Sprinkles sets off a tempest in a tin pan
Starting a business is no piece of (cup)cake. Just ask two of the newest bakeries to open in Southern California.
Beverly Hills-based Sprinkles -- pioneer of the cupcake-only shop and purveyor of miniature morsels beloved by celebrities -- is turning up the heat on competitors allegedly treading on its trademarked name and dot motif.
Three-year-old Sprinkles most recently set its sugary sights on Sprinkled Pink Cupcake Couture in Montecito. Last week, just one day after Wendy Jones opened her shop, she received a letter from Sprinkles demanding that she change the name of her bakery, which she registered when she got her business license in 2003.
“They’re going too far,” said Jones, who hasn’t decided how to respond to the letter. “I’m sure they’re protecting themselves, but there’s a whole big United States out there. There’s room for other cupcake shops. They shouldn’t be bullying around or picking on little people like us. . . . I really honestly don’t think they invented the cupcake.”
All told, lawyers for Sprinkles said, they have sent about a dozen similar letters to shops around the country and filed three lawsuits, including one last month against Famous Cupcakes in North Hollywood for using dots in its packaging and throughout the store.
The trademarked “modern dot,” a circle-in-a-circle piece of candy that sits atop every Sprinkles cupcake, helps eaters tell the difference between flavors like lemon coconut and red velvet.
The dot, along with Sprinkles’ trademarked name, are the chain’s meal ticket, said attorney John Slafsky. Both have been copied “countless times” around the U.S. and in Britain, Singapore, Japan, Malaysia and Dubai.

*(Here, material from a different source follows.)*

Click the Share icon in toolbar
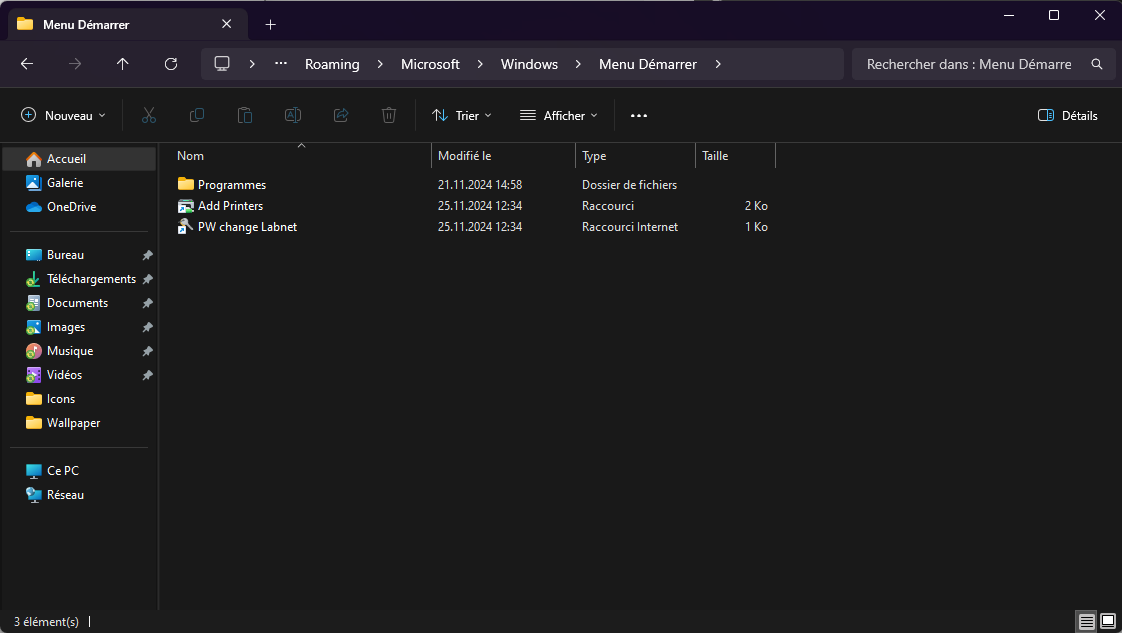1122x633 pixels. pos(341,116)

Only in the most egregious cases has Sprinkles taken action, he said.
“The law says that if you’re a trademark owner you have a duty to enforce your rights,” Slafsky said. “These are small-business people themselves. They’ve worked really, really hard to build a successful business, and it’s frustrating for them when other folks feel comfortable copying their original creations and their original brands.”
Magnolia Bakery in New York kicked off the gourmet cupcake craze earlier this decade, and when Charles and Candace Nelson opened Sprinkles in 2005, they brought the fervor to the West Coast. Since then, Sprinkles has expanded to Newport Beach, Dallas and Scottsdale, Ariz., and has several more stores in the works.

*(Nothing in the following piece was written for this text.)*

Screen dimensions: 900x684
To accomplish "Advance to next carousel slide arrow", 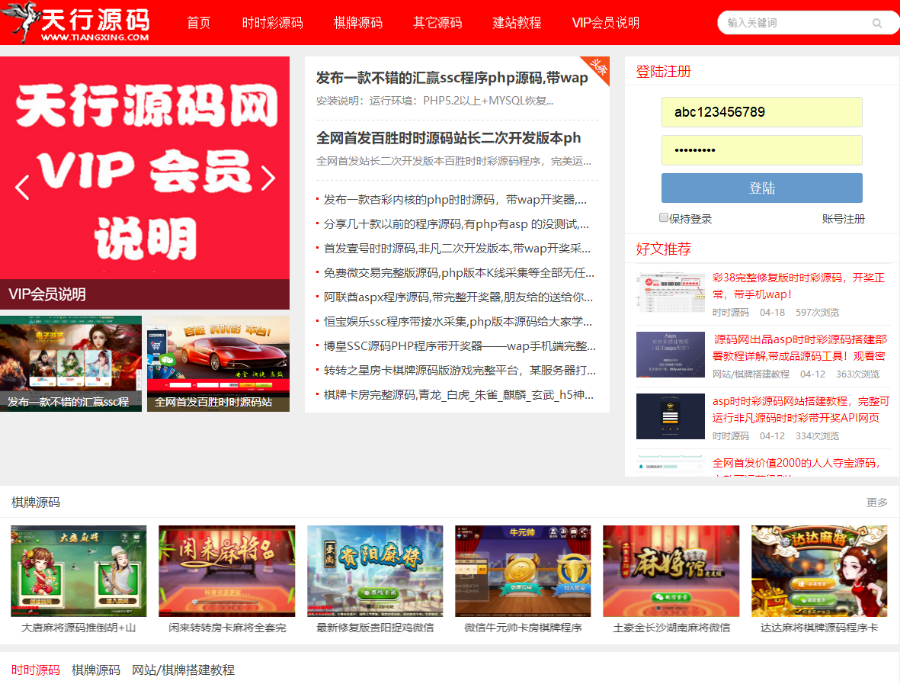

People are so cuckoo for the confections that they’re devouring cupcake cookbooks, cupcake-shaped jewelry and anything else adorned with the cute concoctions.
In Southern California, Sprinkles has spawned a wave of imitators, including Dots Cupcakes in Pasadena, Yummy Cupcakes in Burbank and Frosted Cupcakery in Long Beach.
Jones said she had been baking cupcakes “underground” for almost three years and delivering them to Montecito, including to the wedding-rehearsal dinner this summer of former “Bachelor” star Andrew Firestone and his model bride, Ivana Bozilovic. But with three kids and twice-weekly commutes from Bakersfield to Montecito, Jones decided to move once she had built up the clientele to open a storefront.
Her sweet shop is dripping in hot pink, and her $3.50-a-pop cakes have whimsical names such as Peanut Butter Yumptious and Whipple Scrumptious. They’re stuffed with cookie dough and peanut butter cups and are “ooey-gooey yummy,” Jones said.
Sprinkles, on the other hand, has a sleek, modern look. Its $3.25 cupcakes are frosted smooth, with sparse embellishments -- only sprinkles or coconut -- and the modern dot. The texture is more cake- or muffin-like, with frosting so popular the store sells it by the shot.
“If anyone had ever been to Sprinkles, they would never mistake my store or my cupcakes,” Jones said.
That’s what the owners of Famous Cupcakes in North Hollywood said, too, after Sprinkles sued them last month for using dots in their packaging and decor.
According to Slafsky, all the “sprinkles” and “dots” affiliated with cupcakes are leading to “marketplace confusion” for hungry consumers.
Doug Lichtman, a UCLA law professor who specializes in intellectual property, said “any business is able to protect the exclusivity of marks that genuinely identify the business.” The question is whether Sprinkles can lay claim to a word that is commonly used in the context of frosting and whether the dot truly sets Sprinkles apart.
“It might be that, from the perspective of a cupcake customer, the ‘modern dot’ simply looks like one of several traditional allocations of frosting,” he said. “That might make the mouth water, but it would on that assumption not warrant legal protection.”